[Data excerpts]
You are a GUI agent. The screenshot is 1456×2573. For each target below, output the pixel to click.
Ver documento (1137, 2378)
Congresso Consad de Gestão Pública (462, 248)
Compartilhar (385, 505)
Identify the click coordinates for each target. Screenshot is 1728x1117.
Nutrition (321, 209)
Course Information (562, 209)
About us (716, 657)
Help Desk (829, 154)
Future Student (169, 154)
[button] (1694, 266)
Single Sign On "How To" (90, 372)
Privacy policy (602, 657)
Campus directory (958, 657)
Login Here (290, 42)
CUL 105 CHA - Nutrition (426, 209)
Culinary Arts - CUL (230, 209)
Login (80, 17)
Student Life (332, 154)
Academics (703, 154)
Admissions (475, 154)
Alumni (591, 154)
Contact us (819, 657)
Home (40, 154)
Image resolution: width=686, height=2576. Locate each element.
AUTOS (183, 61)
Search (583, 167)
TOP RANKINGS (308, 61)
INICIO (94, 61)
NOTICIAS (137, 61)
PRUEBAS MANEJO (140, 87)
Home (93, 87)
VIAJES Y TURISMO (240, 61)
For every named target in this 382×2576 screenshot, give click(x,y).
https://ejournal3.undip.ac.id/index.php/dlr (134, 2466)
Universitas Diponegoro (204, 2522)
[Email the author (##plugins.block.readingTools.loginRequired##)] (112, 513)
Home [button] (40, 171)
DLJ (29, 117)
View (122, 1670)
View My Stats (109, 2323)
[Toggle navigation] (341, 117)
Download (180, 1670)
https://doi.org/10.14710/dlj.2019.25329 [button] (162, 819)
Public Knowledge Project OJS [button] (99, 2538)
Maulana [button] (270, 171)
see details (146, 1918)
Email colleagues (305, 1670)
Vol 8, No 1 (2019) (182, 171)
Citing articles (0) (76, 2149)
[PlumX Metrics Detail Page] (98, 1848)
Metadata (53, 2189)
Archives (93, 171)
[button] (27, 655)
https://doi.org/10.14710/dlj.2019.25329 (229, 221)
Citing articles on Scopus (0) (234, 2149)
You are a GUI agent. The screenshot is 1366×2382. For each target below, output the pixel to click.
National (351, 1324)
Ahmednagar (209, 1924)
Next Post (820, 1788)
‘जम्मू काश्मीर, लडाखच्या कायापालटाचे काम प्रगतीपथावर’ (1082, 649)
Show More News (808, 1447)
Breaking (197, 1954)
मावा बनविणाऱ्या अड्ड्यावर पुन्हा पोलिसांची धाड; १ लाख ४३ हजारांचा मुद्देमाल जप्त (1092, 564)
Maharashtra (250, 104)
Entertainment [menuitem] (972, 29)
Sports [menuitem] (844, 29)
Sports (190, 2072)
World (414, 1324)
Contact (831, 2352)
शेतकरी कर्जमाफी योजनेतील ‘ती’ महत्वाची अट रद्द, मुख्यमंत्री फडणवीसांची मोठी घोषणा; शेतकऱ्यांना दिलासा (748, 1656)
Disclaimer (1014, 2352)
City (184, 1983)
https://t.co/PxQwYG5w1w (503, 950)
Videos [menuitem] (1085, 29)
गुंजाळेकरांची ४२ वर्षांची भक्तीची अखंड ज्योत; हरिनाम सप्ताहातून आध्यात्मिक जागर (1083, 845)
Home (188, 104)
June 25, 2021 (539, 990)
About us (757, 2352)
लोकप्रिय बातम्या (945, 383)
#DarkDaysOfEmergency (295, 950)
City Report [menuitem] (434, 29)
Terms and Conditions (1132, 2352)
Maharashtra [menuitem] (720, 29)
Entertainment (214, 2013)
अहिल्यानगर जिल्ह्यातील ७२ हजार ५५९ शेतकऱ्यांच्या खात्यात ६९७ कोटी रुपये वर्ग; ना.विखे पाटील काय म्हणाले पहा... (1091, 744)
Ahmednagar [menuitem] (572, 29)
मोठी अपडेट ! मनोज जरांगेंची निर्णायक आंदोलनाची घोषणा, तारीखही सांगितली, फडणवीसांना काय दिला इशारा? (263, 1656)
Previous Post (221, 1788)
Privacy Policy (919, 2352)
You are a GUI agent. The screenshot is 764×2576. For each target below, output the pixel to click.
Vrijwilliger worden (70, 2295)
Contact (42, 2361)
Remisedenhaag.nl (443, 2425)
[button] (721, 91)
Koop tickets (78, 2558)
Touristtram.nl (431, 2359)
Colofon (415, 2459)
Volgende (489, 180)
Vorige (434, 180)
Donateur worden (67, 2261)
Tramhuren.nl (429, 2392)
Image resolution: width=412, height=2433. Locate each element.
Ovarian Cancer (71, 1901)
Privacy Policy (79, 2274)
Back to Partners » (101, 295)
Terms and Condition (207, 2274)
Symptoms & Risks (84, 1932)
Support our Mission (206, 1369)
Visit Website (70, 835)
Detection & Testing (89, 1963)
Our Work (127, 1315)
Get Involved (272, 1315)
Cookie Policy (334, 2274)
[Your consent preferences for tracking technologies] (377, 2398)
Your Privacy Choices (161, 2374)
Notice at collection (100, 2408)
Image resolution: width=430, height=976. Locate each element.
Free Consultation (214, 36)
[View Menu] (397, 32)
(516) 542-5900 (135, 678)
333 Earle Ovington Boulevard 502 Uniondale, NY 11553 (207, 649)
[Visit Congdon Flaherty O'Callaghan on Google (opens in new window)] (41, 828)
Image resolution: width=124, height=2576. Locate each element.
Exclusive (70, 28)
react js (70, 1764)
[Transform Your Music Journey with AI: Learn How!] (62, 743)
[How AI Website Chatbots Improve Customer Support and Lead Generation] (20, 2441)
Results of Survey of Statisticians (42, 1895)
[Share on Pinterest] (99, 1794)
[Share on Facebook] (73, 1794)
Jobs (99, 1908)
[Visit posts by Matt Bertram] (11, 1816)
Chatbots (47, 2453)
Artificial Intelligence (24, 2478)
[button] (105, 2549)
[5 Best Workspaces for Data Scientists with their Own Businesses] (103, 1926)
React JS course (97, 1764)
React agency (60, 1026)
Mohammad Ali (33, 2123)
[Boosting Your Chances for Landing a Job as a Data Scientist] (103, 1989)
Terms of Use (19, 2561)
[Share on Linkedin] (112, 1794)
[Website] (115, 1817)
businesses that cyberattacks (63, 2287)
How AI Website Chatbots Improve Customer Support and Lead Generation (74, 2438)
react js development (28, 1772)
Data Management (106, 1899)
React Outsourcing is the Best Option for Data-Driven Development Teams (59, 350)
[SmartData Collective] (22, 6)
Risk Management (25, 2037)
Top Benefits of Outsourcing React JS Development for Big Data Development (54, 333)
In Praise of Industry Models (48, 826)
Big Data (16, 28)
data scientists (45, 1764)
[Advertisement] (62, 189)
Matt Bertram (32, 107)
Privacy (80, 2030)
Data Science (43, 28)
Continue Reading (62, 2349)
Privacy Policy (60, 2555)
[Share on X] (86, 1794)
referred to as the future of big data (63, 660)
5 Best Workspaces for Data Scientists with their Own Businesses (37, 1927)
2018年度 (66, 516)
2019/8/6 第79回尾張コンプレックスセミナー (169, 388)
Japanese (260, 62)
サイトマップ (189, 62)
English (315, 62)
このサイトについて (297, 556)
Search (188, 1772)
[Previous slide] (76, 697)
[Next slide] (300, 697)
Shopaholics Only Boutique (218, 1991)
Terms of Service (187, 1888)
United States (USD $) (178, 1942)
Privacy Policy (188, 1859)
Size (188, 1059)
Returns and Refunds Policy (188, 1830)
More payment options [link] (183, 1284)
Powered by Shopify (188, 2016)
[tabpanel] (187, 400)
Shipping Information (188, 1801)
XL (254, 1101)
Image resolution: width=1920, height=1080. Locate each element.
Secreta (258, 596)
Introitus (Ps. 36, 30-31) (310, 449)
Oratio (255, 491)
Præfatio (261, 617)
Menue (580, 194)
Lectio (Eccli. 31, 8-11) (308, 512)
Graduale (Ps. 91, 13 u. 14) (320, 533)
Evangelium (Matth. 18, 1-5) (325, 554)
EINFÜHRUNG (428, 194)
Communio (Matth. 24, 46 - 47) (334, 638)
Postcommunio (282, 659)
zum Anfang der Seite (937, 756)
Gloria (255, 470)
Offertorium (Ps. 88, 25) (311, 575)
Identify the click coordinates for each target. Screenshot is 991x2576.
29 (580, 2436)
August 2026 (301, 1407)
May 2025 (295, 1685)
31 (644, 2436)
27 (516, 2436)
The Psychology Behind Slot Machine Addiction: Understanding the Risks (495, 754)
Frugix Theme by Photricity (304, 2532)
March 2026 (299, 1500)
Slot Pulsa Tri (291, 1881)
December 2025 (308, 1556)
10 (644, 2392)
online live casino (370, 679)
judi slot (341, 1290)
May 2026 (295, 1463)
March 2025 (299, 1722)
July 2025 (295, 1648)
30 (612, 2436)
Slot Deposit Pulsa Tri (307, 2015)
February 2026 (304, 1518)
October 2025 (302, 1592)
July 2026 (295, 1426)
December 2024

◆ Work order:
Of the entries listed above, reproduce only the lines starting at the line containing "Image resolution: width=686, height=2576." and ending at the line containing "Contact (831, 2352)". Include both, exactly as they stand.

◆ Result for this exercise:
Image resolution: width=686, height=2576. Locate each element.
AUTOS (183, 61)
Search (583, 167)
TOP RANKINGS (308, 61)
INICIO (94, 61)
NOTICIAS (137, 61)
PRUEBAS MANEJO (140, 87)
Home (93, 87)
VIAJES Y TURISMO (240, 61)
For every named target in this 382×2576 screenshot, give click(x,y).
https://ejournal3.undip.ac.id/index.php/dlr (134, 2466)
Universitas Diponegoro (204, 2522)
[Email the author (##plugins.block.readingTools.loginRequired##)] (112, 513)
Home [button] (40, 171)
DLJ (29, 117)
View (122, 1670)
View My Stats (109, 2323)
[Toggle navigation] (341, 117)
Download (180, 1670)
https://doi.org/10.14710/dlj.2019.25329 [button] (162, 819)
Public Knowledge Project OJS [button] (99, 2538)
Maulana [button] (270, 171)
see details (146, 1918)
Email colleagues (305, 1670)
Vol 8, No 1 (2019) (182, 171)
Citing articles (0) (76, 2149)
[PlumX Metrics Detail Page] (98, 1848)
Metadata (53, 2189)
Archives (93, 171)
[button] (27, 655)
https://doi.org/10.14710/dlj.2019.25329 (229, 221)
Citing articles on Scopus (0) (234, 2149)
You are a GUI agent. The screenshot is 1366×2382. For each target below, output the pixel to click.
National (351, 1324)
Ahmednagar (209, 1924)
Next Post (820, 1788)
‘जम्मू काश्मीर, लडाखच्या कायापालटाचे काम प्रगतीपथावर’ (1082, 649)
Show More News (808, 1447)
Breaking (197, 1954)
मावा बनविणाऱ्या अड्ड्यावर पुन्हा पोलिसांची धाड; १ लाख ४३ हजारांचा मुद्देमाल जप्त (1092, 564)
Maharashtra (250, 104)
Entertainment [menuitem] (972, 29)
Sports [menuitem] (844, 29)
Sports (190, 2072)
World (414, 1324)
Contact (831, 2352)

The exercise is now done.